Common anti-patterns

"Just leave the coordinates" — anonymisation by removing names alone is easily defeated.
Choropleths over small zones — a 5-person zone with 1 case = 20 % rate, but reveals identity.
Open delivery datasets — vehicle GPS traces expose driver homes.
Public Wi-Fi traces — easily linked to individuals.

The re-identification literature

Key papers to know:

Sweeney, L. (2002) — 87 % of Americans identifiable by 5-digit ZIP + birth date + sex.
de Montjoye et al. (2013) — four spatial-temporal points identify 95 % of people in mobile-phone datasets.
Hern (2018) — Strava heatmap revealed military bases.

Ethical considerations beyond privacy

Surveillance

High-resolution imagery + AI = mass visual surveillance. Who's watching? For what purpose? Under whose authority?

Algorithmic bias

Models trained on biased data perpetuate bias. Crime-prediction algorithms trained on past arrests reinforce over-policing of certain neighborhoods.

Environmental justice

GIS can reveal disparities (industrial pollution siting) — and it can obscure them (aggregation hiding hotspots in minority communities).

Dual-use dilemmas

Open source satellite imagery + ML = deforestation monitoring AND military targeting. Releasing tools freely has unpredictable consequences.

Practical principles

Consent — collect only with informed consent where possible.
Minimise — the less data, the less risk.
Coarsen — aggregate when possible.
Secure — encrypt at rest and in transit.
Limit access — role-based permissions.
Delete — retention schedules matter.
Audit — log access; review regularly.
Transparent — tell subjects how their data is used.
Accountable — document decisions; review periodically.
Proportionate — the sensitivity of location demands handling proportional to potential harm.

Organisational practice

Appoint a data protection officer.
Conduct Data Protection Impact Assessments (DPIAs) for new spatial datasets.
Train analysts on privacy principles.
Code reviews for location-handling logic.
Cross-functional ethics committees for contentious projects.

Self-check exercises

1. Why does removing names from a GPS dataset not anonymise it?
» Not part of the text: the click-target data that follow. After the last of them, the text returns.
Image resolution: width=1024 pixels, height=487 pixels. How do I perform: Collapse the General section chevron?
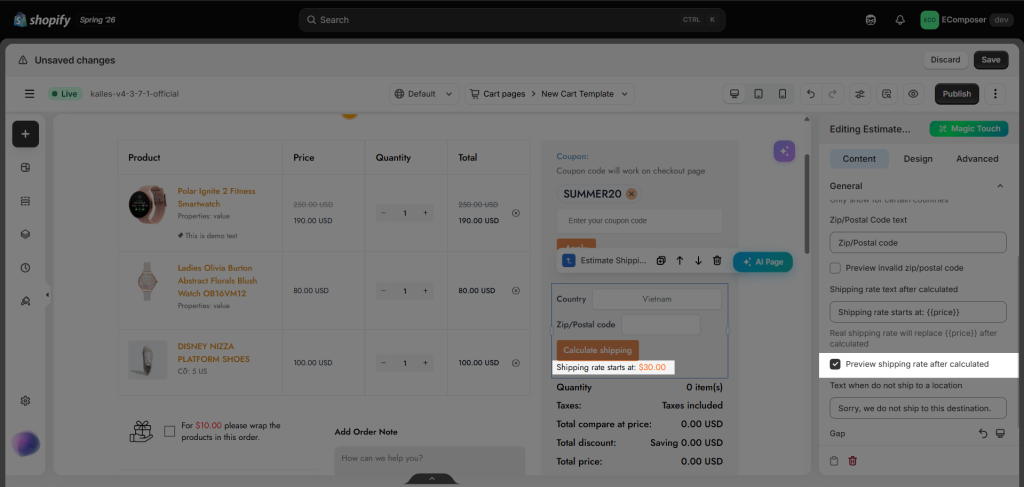tap(1000, 186)
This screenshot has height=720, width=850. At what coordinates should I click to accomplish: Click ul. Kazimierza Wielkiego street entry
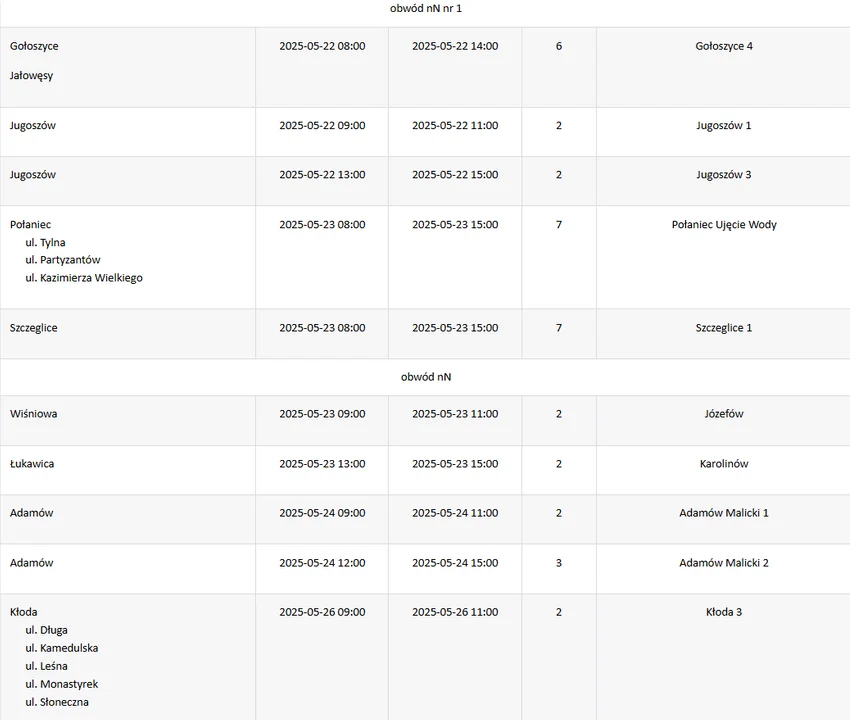[84, 278]
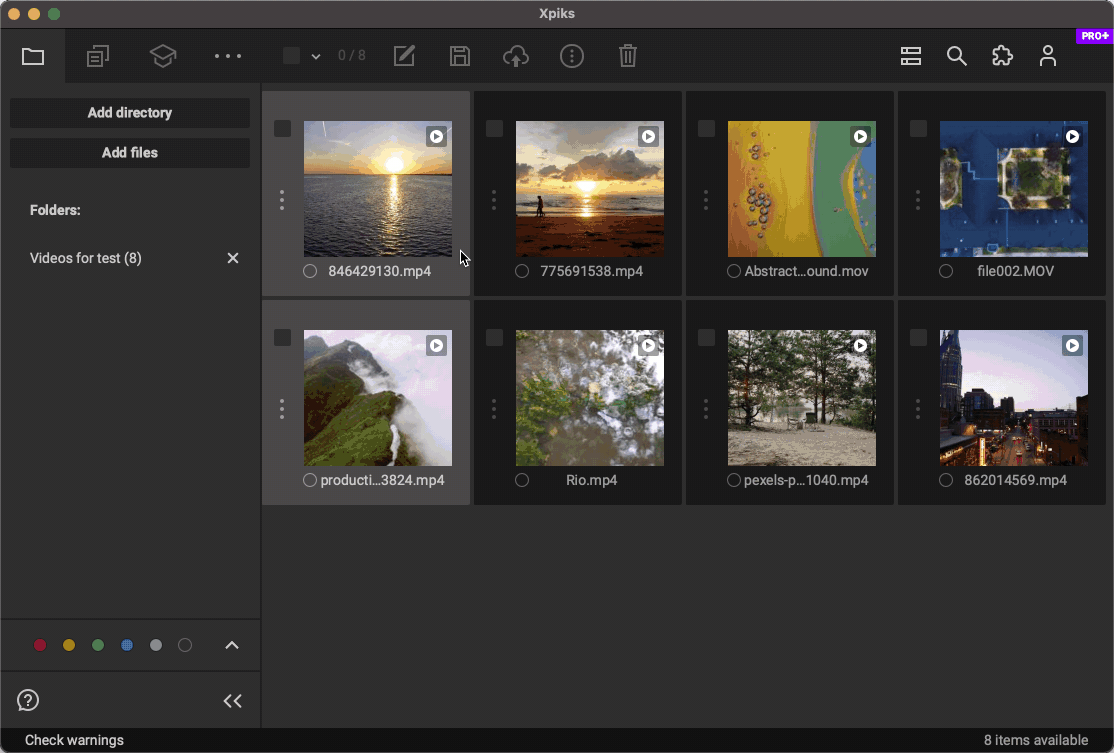Expand the color labels panel chevron

click(232, 646)
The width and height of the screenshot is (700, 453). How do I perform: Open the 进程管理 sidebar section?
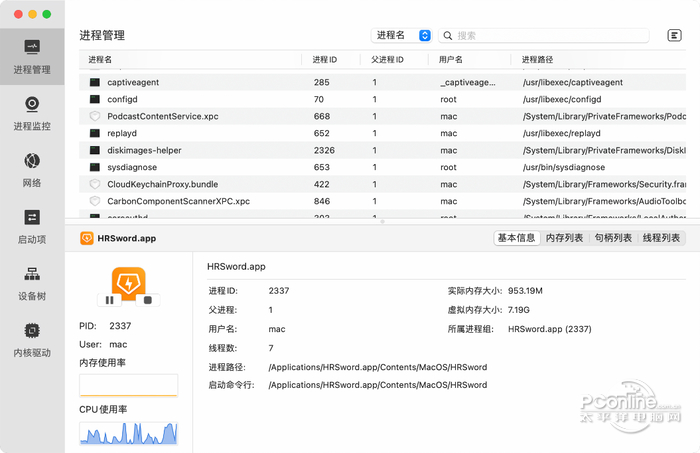(x=32, y=57)
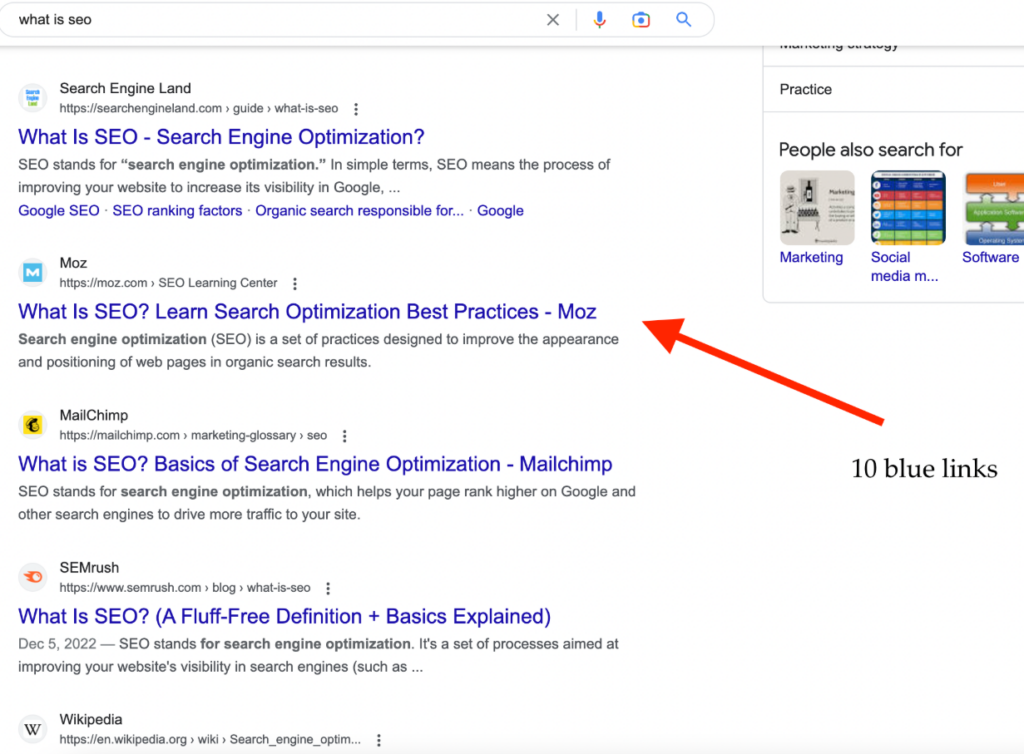Click the Moz favicon
The height and width of the screenshot is (754, 1024).
coord(32,271)
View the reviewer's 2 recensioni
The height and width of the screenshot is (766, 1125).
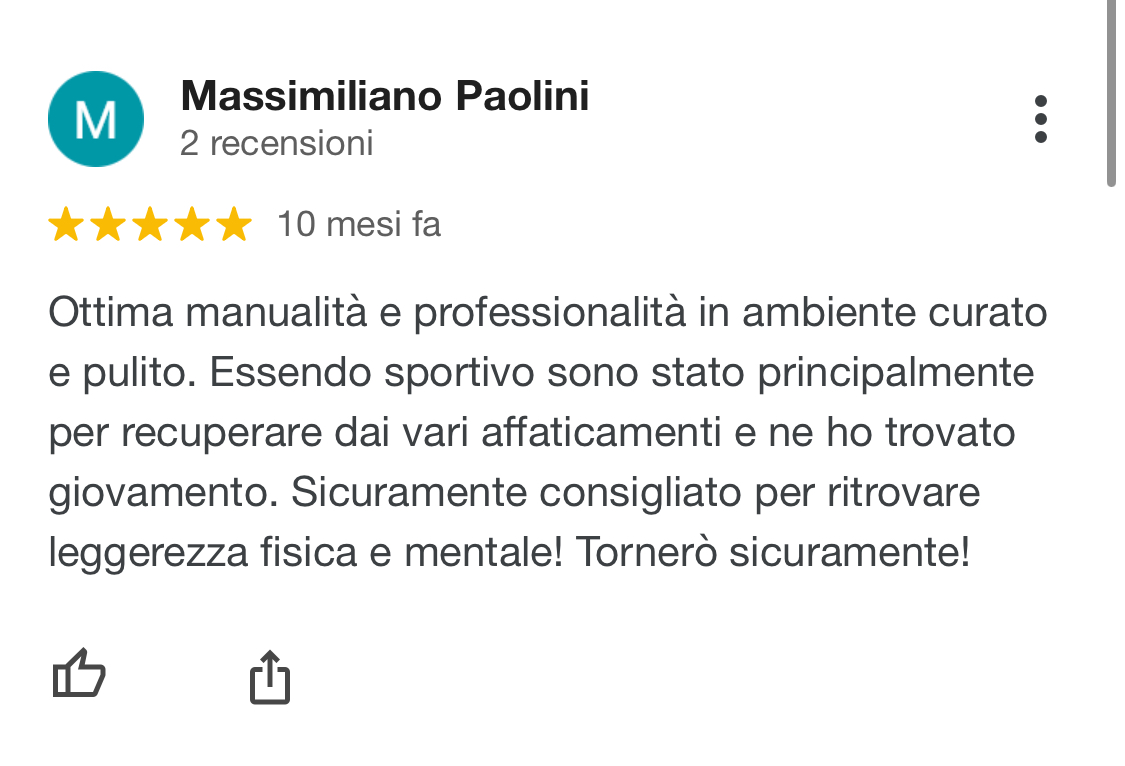coord(276,143)
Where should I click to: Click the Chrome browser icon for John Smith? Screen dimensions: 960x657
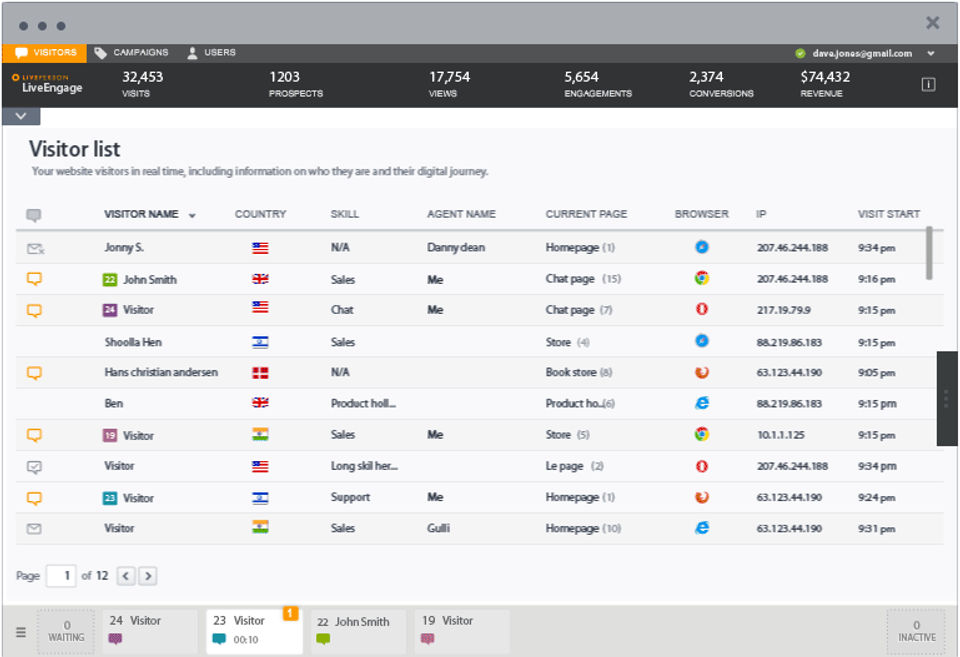point(702,279)
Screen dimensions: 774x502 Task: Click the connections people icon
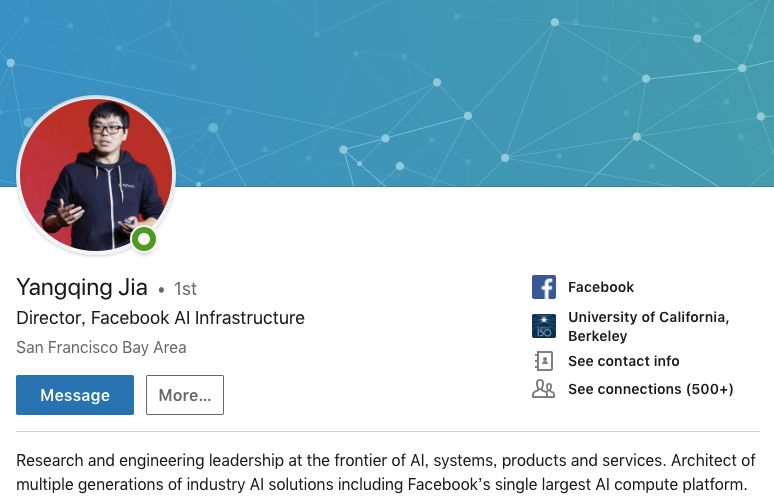pos(544,389)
Location itself identifies people. Four data points (home, work, common places) re-identify 95 % of individuals in typical datasets. An adversary with any auxiliary information (employee directory, residential address list) can link "anonymised" traces back to names in minutes. True anonymisation requires coarsening, k-anonymity, or differential privacy — not just name removal.

2. Your client wants to publish a dashboard of asthma patient addresses for research. Ethical issues?

Many. Rooftop-level addresses + medical condition = severe privacy violation. Reframe: aggregate to neighborhood or census tract; ensure each zone has ≥10 patients (k-anonymity); avoid combining with other sensitive attributes; get IRB / ethics board approval; publish under restricted access for qualified researchers only. Never publish rooftop patient data publicly.

3. What's one positive use of spatial privacy techniques?

Enabling life-saving research while protecting subjects. Differentially-private medical geography lets epidemiologists identify disease hotspots without revealing individual patients. Aggregated mobility data (e.g., Google COVID mobility reports) informed public-health decisions while preserving individual privacy. The techniques make useful data sharing compatible with strong privacy.

Summary

Location is PII; treat it accordingly.
Anonymisation needs more than name removal; use k-anonymity or differential privacy.
Legal frameworks (GDPR, CCPA, HIPAA) require specific handling.
Ethics extends beyond privacy — surveillance, bias, dual-use all matter.
Professional practice requires explicit decisions, not defaults.